Builds on P0a (#178, merged 46a9703) + P0b (#190, merged 032ce63).

What changed

Cost caps

  • parse_eval_max_usd(value: Option<&str>) -> anyhow::Result<Option<f64>> in eval/anthropic.rs. Replaces silent unwrap_or(0.0) with explicit bails: parse-error / non-finite / <= 0 / > $10 (unless EVAL_I_REALLY_MEAN_IT=1). Both submit_batch + submit_batch_with_tool call sites converted.
  • RunCostTracker in new eval/cost.rsAtomicU64 millicents accumulator with soft-fence cap. record_usd refunds the increment on cap-overage so total_usd() stays honest after a failed call.
  • reconcile_cost_usd(input_tokens, output_tokens) in eval/anthropic.rs — Haiku batch rates ($0.25/$1.25 per MTok). P1 will wire this into batch judge path.

Wall-clock

  • WallClockWatchdog in new eval/wall_clock.rs. start(cap) / start_with_check_interval(cap, check) / disabled() / from_env(). Reads EVAL_MAX_WALL_SECS (default 14400 = 4h). Spawns tokio task that flips is_exceeded() atomic when cap elapses. Uses log crate (origin-core convention; tracing not in deps).

Save guards

  • save_full_report(&Path, &EvalReport) -> anyhow::Result<PathBuf> in eval/report.rs. Strict guards:
    • env: Some(...) required (panic-with-message otherwise)
    • All metric f64 fields finite (15 fields covered: 12 mandatory + 3 Option<f64>). Walks struct directly because serde_json silently maps NaN to null — a JSON-walk would miss the very value we're rejecting.
    • Skip rate ≤ 5% when total_scenarios > 0
    • enrichment_failures == 0 unless EVAL_ACCEPT_PARTIAL=1
  • Atomic write: <final>.tmp.<pid>.<nanos> in SAME directory as final, then rename. Same-filesystem guaranteed.
  • save_partial_report writes to partial/<runid>__<layer>__<task>__<variant>.json — never baselines/. Stamps truncated_reason on the report copy.
  • EvalReport extended with total_scenarios, skipped_scenarios: Vec<String>, enrichment_failures: usize, truncated_reason: Option<String> — all #[serde(default)].

Cleanup

  • eval/shared.rs: 9 let _ = ... swallow sites converted to if let Err(e) = ... { log::warn!(...) } with context (memory_id / entity_id / source_id + error). 2 sites simplified let _ = expr.await?expr.await? (was just discarding success type). 6 best-effort filesystem I/O sites kept with explicit // best-effort: ... comments.
  • Behavioral fix bundled in cleanup: chunk_linked += 1 now increments only on successful update_memory_entity_id (prior overcounted on silent failures).
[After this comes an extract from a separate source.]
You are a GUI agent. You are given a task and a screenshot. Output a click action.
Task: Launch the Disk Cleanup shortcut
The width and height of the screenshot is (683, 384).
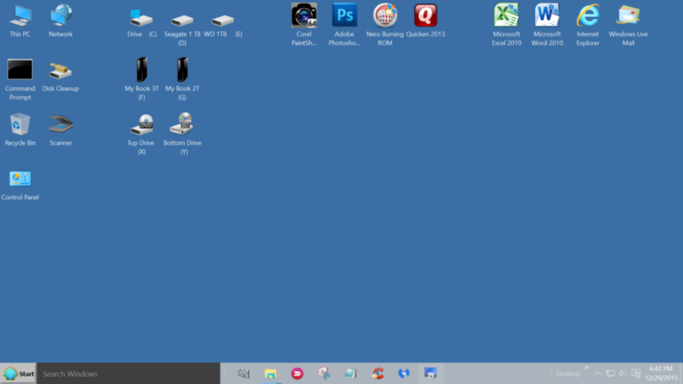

Adversarial review (3 NITs, all non-blocking)

  • RunCostTracker::record_usd saturating cast on pathological huge USD inputs — defensible per soft-fence semantics; parse_eval_max_usd caps inputs to $10 unless override.
  • WallClockWatchdog tokio task outlives struct drop — documented as acceptable per spec.
  • save_full_report tmp filename pid + nanos could collide on same-nanosecond concurrent calls from same process — practically impossible on macOS clock resolution.

Test plan

  • cargo clippy --workspace --all-targets --features origin-core/eval-harness -- -D warnings → clean
  • cargo test -p origin-core --lib --features eval-harness → 1160 lib tests pass
  • cargo test -p origin-core --test eval_cost_caps --features eval-harness → 15 tests pass (6 parse + 5 tracker + 1 reconcile + 3 watchdog)
  • cargo test -p origin-core --test eval_save_guards --features eval-harness → 7 tests pass (4 original + 3 Option regression)
  • Pre-existing failures unchanged: eval::retrieval::tests::test_multi_turn_eval (FastEmbed network) + cmd_backfill::tests::check_service_unloaded_returns_ok_when_no_service_installed (env-specific to dev machines with daemon installed)

Follow-ups for P1+

  • reconcile_cost_usd + RunCostTracker get wired through answer_quality.rs batch judge in P1 Task 4
  • save_full_report becomes the canonical save path for L1 baselines in P1 Task 4
  • WallClockWatchdog::from_env() invoked at L1 / L2 runner start in P1 / P2
  • EVAL_MAX_USD_RUN (cumulative) cap — declared via RunCostTracker::new(parse_eval_max_usd(env::var("EVAL_MAX_USD_RUN").ok().as_deref())?) in P1 orchestration

🤖 Generated with Claude Code

7xuanlu and others added 9 commits May 25, 2026 01:55
Add parse_eval_max_usd() with explicit failure modes: garbage input, non-finite,
<= 0, and > $10 without EVAL_I_REALLY_MEAN_IT=1. Replace both unwrap_or(0.0)
sites in submit_batch and submit_batch_with_tool. 6 new tests in eval_cost_caps.rs.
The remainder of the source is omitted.